O que me assusta não é um deputado comunista propor um projeto destes. É coerente e esperado, afinal ele está lá para propor projetos de acordo com ideais comunistas. O que chama a atenção é a facilidade com que convenceu muitos outros a segui-lo. Por isso, espero que gente mais preparada do que eu possa demover senadores de aprovarem este aborto. Pessoas como os notáveis da Academia Brasileira de Letras, em cujo site não encontrei uma linha sequer sobre o projeto de lei apesar de lá estar dito que ela não se furtará “a participar das grandes questões que desafiam a cultura contemporânea,” e que a Casa de Machado de Assis “é, portanto, o fórum privilegiado e com grande tradição para este novo mundo em que as culturas se enlaçam, geram diálogos fecundos e até instantâneos, por força do milagre da comunicação.”
Mas lá encontrei, em texto do acadêmico Arnaldo Niskier, a opinião de que “Não há como conter esse crescimento, mesmo que, por vezes, seja ele fruto do que o crítico Wilson Martins chama de "desnacionalização lingüística (...)”
Não há “como conter” porque não há “o quê conter”. Toda a argumentação do Deputado Aldo Rebelo se evapora quando o mesmo Prof. Arnaldo Niskier nos recorda que: “Por outro lado, acreditamos que houve em nosso país um fenômeno social que, exagerando um pouco, fez mais pelo Brasil em termos de cidadania do que a escola. Estamos nos referindo ao futebol, que, por ocasião do seu aparecimento aqui, exigia que todos os jogadores falassem em inglês, (...) As 11 posições do time eram as da terminologia original, e o árbitro, o referee. Os puristas da língua propunham o termo balípodo para substituir football, mas o povo se encarregou de democratizá-lo. Aos poucos, o match foi substituído por jogo, ground por campo e as posições em campo transformaram-se em centro, lateral, goleiro, zagueiro, etc. Tudo isso sem a intervenção da língua culta.”
E sem a intervenção de zelosos deputados comunistas.
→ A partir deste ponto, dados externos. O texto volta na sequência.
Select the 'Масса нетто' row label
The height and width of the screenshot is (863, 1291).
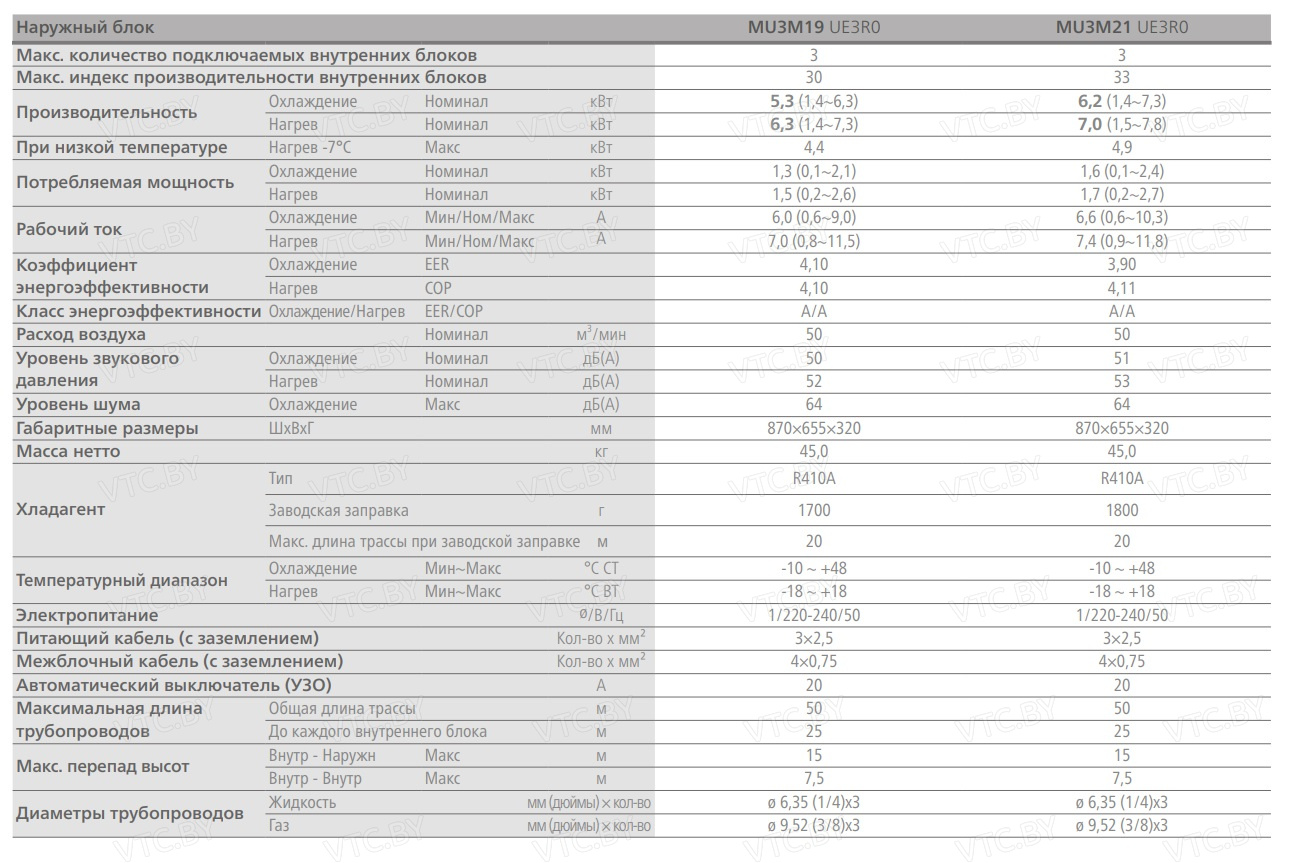[x=68, y=451]
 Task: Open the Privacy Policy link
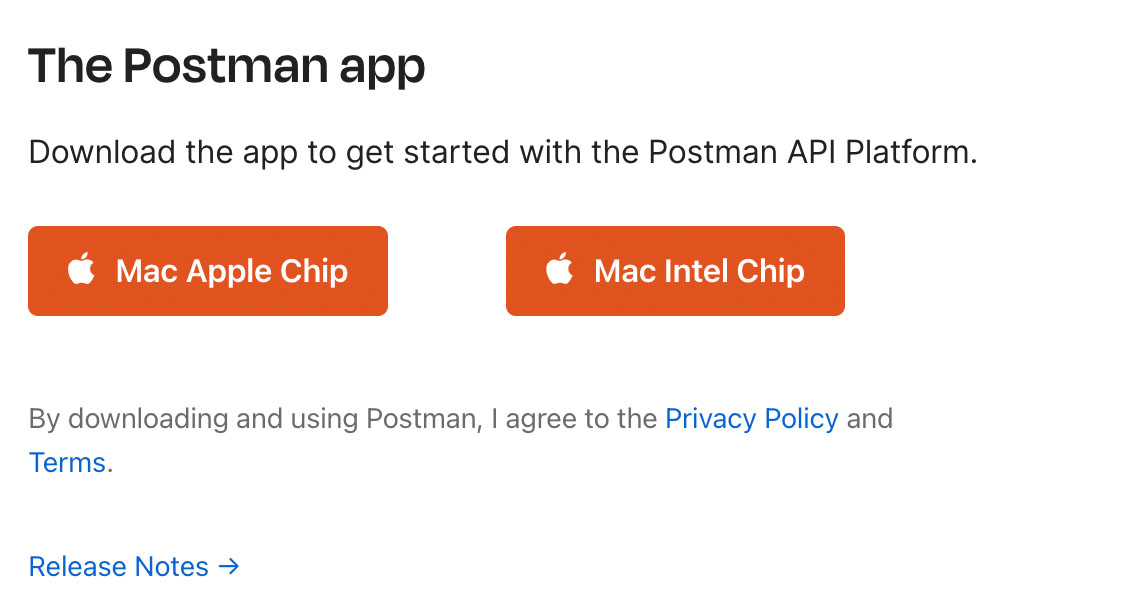pyautogui.click(x=751, y=418)
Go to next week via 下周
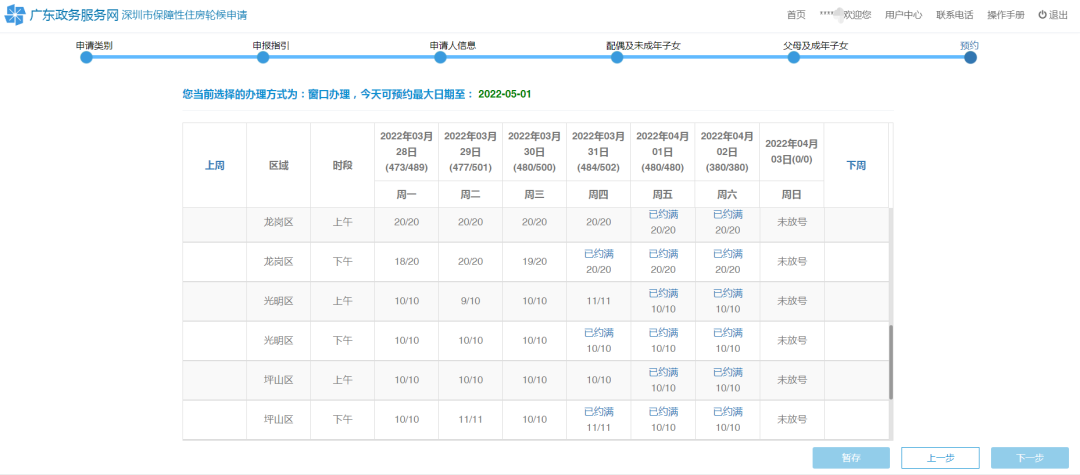The width and height of the screenshot is (1080, 475). pyautogui.click(x=856, y=165)
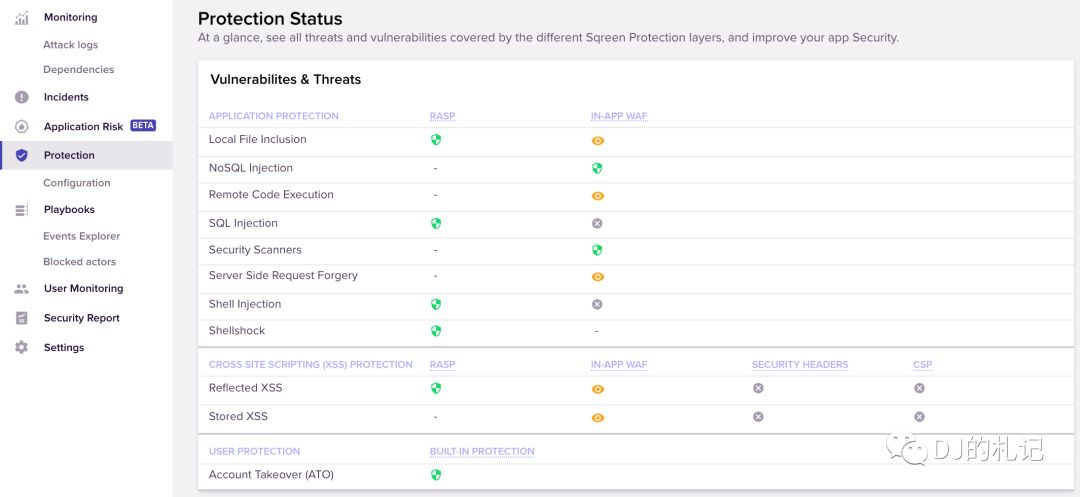Click the Application Risk compass icon
The width and height of the screenshot is (1080, 497).
tap(21, 127)
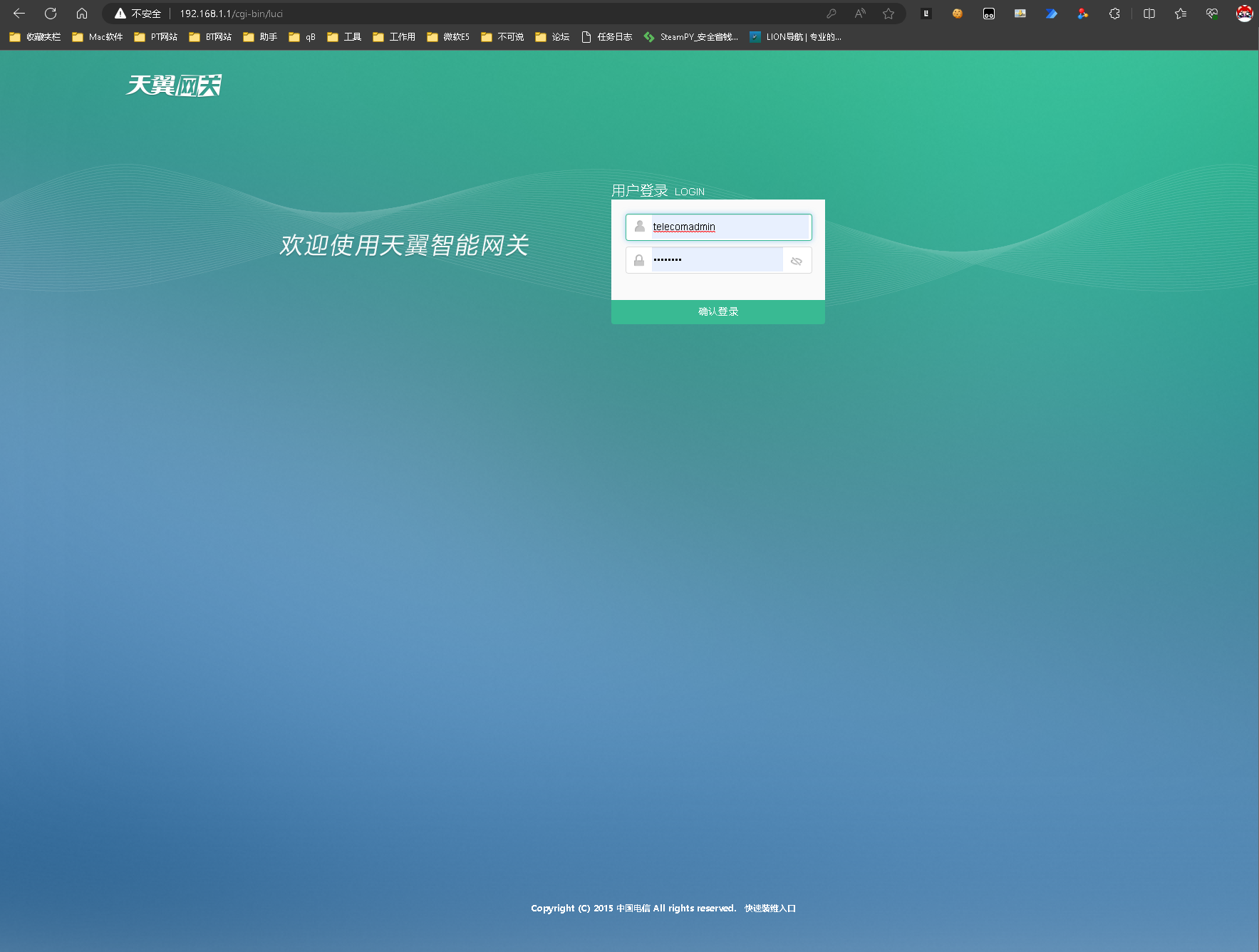1259x952 pixels.
Task: Expand the PT网站 bookmark folder
Action: coord(156,37)
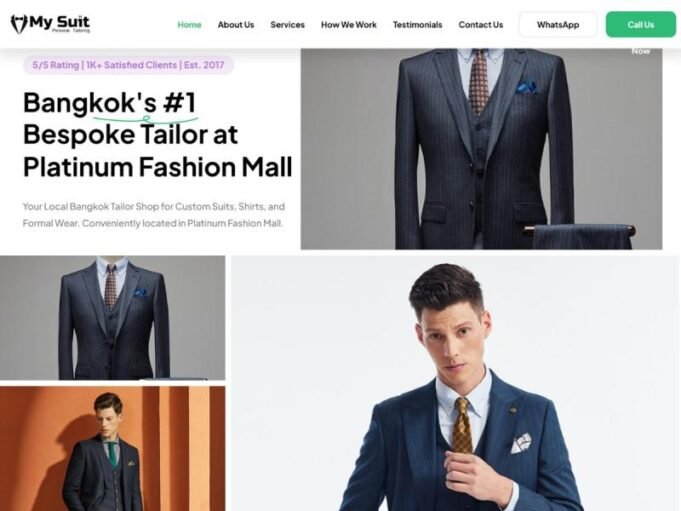
Task: Click the blue pocket square on hero suit
Action: coord(527,88)
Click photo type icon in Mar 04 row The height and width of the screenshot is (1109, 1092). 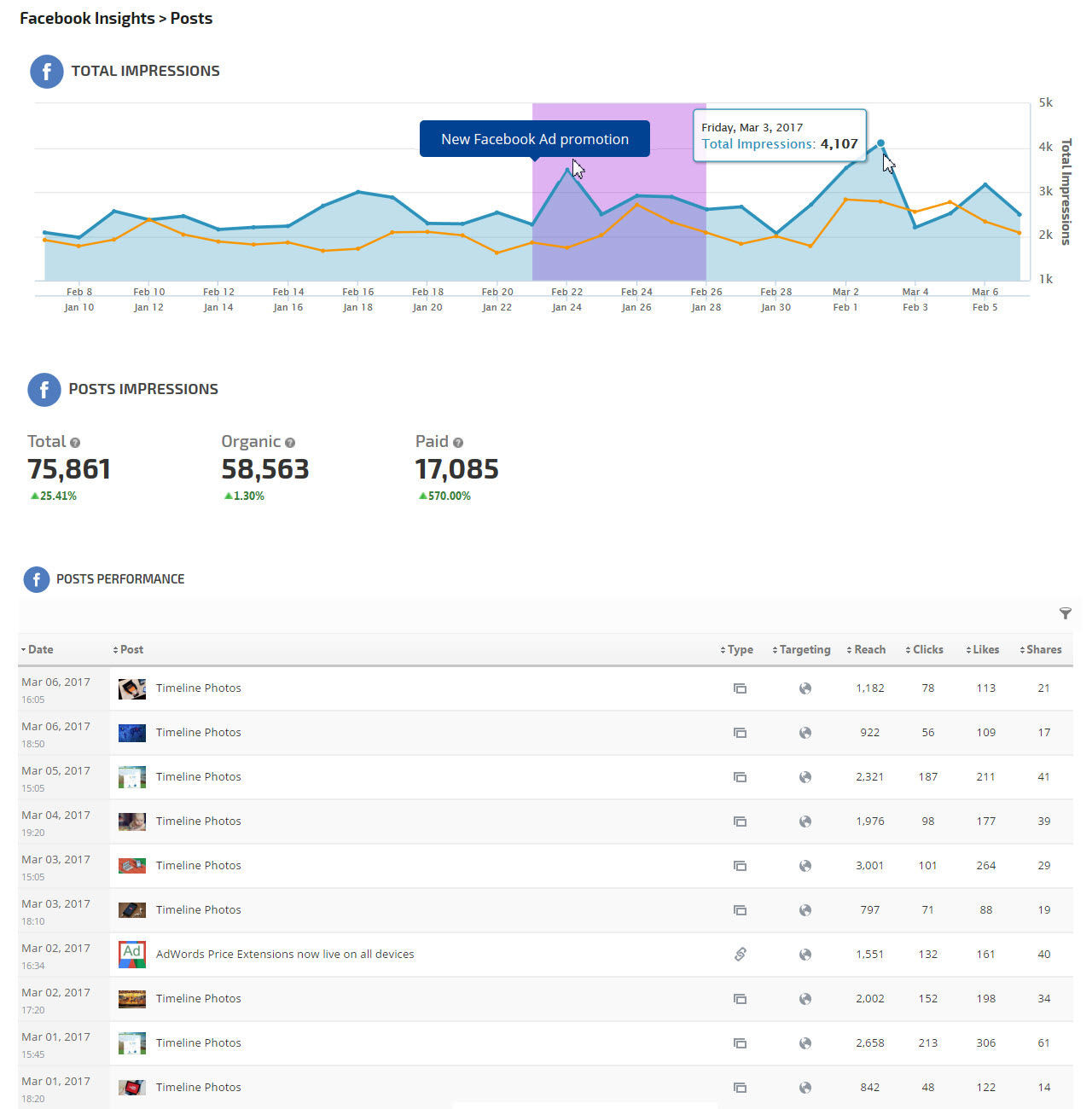[740, 822]
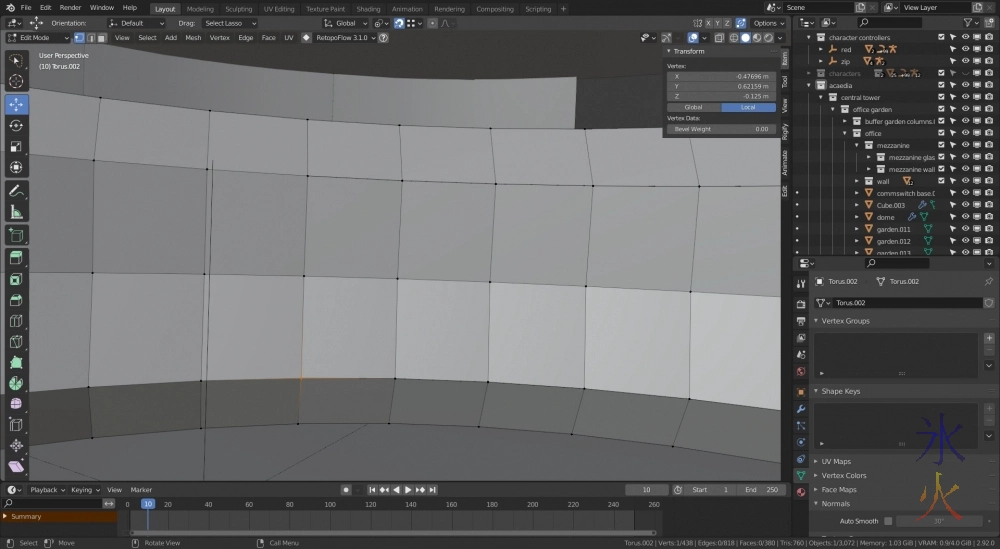Image resolution: width=1000 pixels, height=549 pixels.
Task: Open the Options popover in viewport header
Action: 768,23
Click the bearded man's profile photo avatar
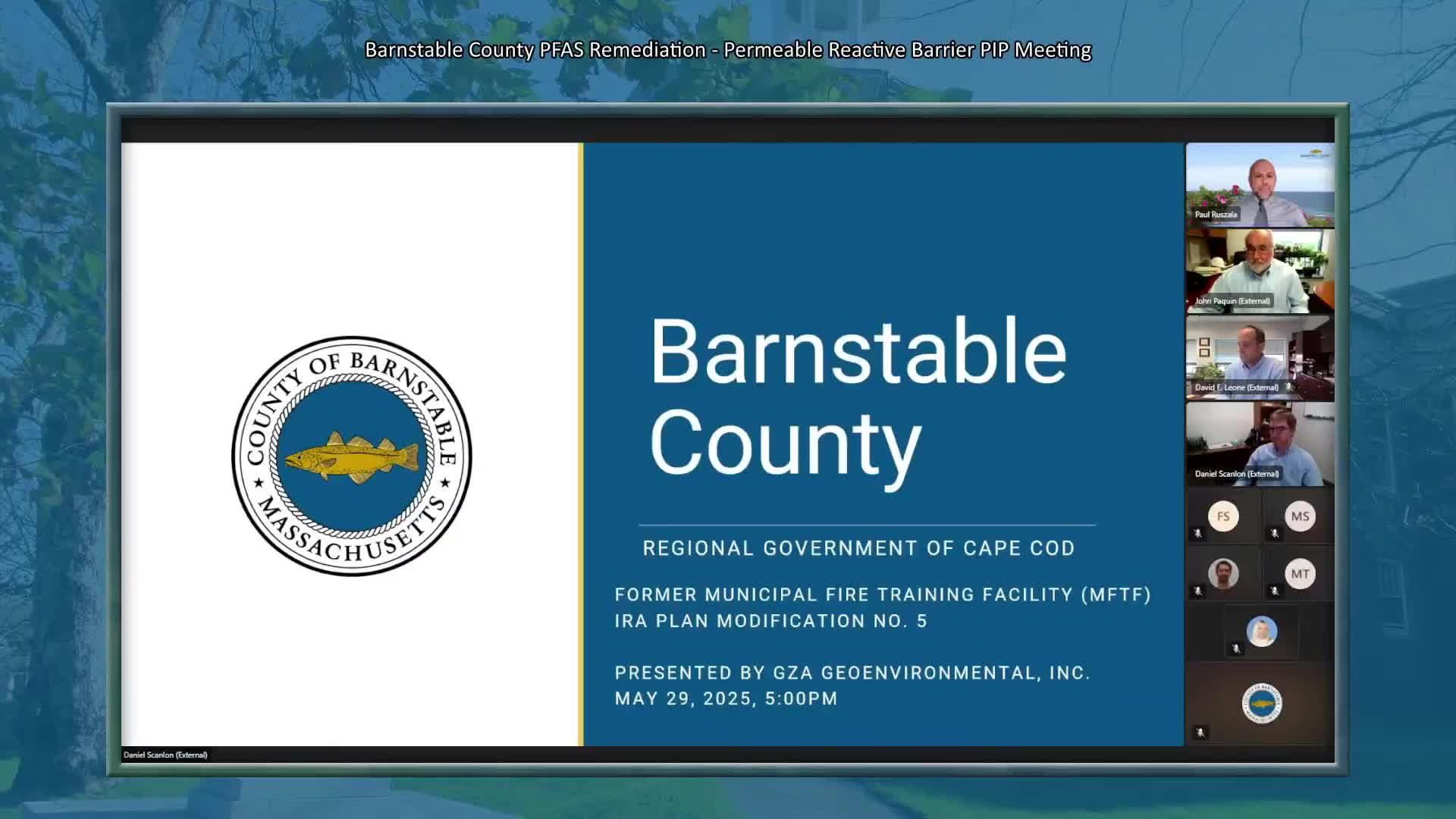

É por eles e outros que precisamos dar atenção ao que Armando Ferrentini disse, em editorial do seu Caderno de Propaganda & Marketing: “O silêncio continuado da sociedade faz com que surjam defensores da pátria perfeitamente dispensáveis como Rebelo, que acabam levando a sério o que julgam ser tarefas messiânicas.”
O professor Pasquale Neto, a quem a nação passou a conhecer e respeitar por nos mostrar a beleza e a força de nossa cultura expressa na língua, lembra-nos que “A incorporação de palavras estrangeiras é parte do processo natural de evolução de uma língua, sobretudo quando se trata de línguas de países que mantêm algum tipo de relação.”
Sempre me pareceu um absurdo este esforço imperialista do Brasil em “unificar” as línguas portuguesas. É ainda no texto de Arnaldo Niskier (que aconselho todos a ler) que vamos encontrar a exposição de um processo que atrapalha este objetivo. Ele diz: “É certo que a língua hoje falada no Brasil, como a usada em Portugal, literária ou não, escrita por acadêmicos ou criada nas ruas, não é a mesma de há 100 anos; como não é igual à de cinco ou duas décadas. Ela evolui. Talvez no futuro se possa falar em língua brasileira, em língua angolana, em língua moçambicana, em língua guineense.”
Parece que em entrevista à imprensa, o deputado acusa a propaganda de ser “o principal canal de deterioração (sic) da língua brasileira.” E em sua magnífica retórica, ignorante que é em comunicação, nos chama de exibicionistas e acrescenta: “Esses profissionais querem aparecer, querem se mostrar up to date (sic)”. O que o deputado não sabe é que a propaganda se utiliza da linguagem que o público-alvo da mensagem entende. Ela, portanto, não propõe, dispõe. Faz uso do que já está consagrado, porque, se não o fizer, será ineficaz na sua função básica que é comunicar.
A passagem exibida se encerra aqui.